Data records: Begin
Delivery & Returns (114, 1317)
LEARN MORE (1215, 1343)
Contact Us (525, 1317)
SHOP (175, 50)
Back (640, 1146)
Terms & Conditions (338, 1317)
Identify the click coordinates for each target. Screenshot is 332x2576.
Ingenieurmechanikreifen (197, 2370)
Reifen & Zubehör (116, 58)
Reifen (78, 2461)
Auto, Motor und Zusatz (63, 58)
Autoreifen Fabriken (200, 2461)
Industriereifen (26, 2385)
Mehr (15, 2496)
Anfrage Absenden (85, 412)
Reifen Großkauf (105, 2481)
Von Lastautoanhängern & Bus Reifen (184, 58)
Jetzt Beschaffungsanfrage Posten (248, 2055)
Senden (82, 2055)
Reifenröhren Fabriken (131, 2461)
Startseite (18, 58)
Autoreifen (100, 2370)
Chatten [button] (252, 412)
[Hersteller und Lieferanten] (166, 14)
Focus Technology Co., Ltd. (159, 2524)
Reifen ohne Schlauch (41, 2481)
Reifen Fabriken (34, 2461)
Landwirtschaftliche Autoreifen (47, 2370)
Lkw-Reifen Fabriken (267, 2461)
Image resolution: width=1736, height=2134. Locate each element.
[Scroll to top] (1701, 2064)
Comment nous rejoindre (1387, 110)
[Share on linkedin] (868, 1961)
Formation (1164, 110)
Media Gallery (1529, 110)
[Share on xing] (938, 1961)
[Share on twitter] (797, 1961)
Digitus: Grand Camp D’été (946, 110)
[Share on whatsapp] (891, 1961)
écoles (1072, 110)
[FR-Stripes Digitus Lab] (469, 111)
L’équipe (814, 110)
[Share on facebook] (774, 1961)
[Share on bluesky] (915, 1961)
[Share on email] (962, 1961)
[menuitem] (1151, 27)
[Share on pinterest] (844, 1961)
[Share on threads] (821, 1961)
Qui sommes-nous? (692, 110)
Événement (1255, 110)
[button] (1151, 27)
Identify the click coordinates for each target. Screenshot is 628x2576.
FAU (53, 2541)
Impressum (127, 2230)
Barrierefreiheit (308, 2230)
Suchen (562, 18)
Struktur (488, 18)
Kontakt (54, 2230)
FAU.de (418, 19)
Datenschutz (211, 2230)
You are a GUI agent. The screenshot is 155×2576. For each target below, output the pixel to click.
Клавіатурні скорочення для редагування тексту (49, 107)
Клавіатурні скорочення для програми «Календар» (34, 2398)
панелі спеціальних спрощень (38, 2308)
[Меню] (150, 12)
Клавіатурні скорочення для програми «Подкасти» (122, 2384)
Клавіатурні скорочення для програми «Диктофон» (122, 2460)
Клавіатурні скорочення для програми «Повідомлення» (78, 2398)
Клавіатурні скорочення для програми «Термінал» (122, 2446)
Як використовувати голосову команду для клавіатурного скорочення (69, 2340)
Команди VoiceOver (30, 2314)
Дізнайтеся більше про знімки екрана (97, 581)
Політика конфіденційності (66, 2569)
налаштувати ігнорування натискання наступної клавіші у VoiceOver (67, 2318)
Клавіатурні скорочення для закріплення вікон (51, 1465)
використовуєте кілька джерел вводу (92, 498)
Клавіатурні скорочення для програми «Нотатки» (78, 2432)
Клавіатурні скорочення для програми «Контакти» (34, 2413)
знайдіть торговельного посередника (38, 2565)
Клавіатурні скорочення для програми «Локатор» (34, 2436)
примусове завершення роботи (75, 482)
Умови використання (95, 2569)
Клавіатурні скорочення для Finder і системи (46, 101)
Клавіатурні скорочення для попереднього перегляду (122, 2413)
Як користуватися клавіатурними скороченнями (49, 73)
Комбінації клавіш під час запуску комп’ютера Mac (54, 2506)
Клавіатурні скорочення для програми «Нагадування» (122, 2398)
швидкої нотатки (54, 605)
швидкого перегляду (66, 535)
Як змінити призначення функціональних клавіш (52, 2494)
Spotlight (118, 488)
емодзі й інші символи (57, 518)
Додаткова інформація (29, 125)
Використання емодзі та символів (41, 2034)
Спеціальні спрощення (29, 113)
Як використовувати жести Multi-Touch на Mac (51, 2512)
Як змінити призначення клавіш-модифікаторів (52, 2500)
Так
Data records: End
Activity
Beginning at the line above with "Contact Us (525, 1317)" and finishing at the line with "Media Gallery (1529, 110)", return each line exactly and return nothing else.

Solution to this problem
Contact Us (525, 1317)
SHOP (175, 50)
Back (640, 1146)
Terms & Conditions (338, 1317)
Identify the click coordinates for each target. Screenshot is 332x2576.
Ingenieurmechanikreifen (197, 2370)
Reifen & Zubehör (116, 58)
Reifen (78, 2461)
Auto, Motor und Zusatz (63, 58)
Autoreifen Fabriken (200, 2461)
Industriereifen (26, 2385)
Mehr (15, 2496)
Anfrage Absenden (85, 412)
Reifen Großkauf (105, 2481)
Von Lastautoanhängern & Bus Reifen (184, 58)
Jetzt Beschaffungsanfrage Posten (248, 2055)
Senden (82, 2055)
Reifenröhren Fabriken (131, 2461)
Startseite (18, 58)
Autoreifen (100, 2370)
Chatten [button] (252, 412)
[Hersteller und Lieferanten] (166, 14)
Focus Technology Co., Ltd. (159, 2524)
Reifen ohne Schlauch (41, 2481)
Reifen Fabriken (34, 2461)
Landwirtschaftliche Autoreifen (47, 2370)
Lkw-Reifen Fabriken (267, 2461)
Image resolution: width=1736, height=2134. Locate each element.
[Scroll to top] (1701, 2064)
Comment nous rejoindre (1387, 110)
[Share on linkedin] (868, 1961)
Formation (1164, 110)
Media Gallery (1529, 110)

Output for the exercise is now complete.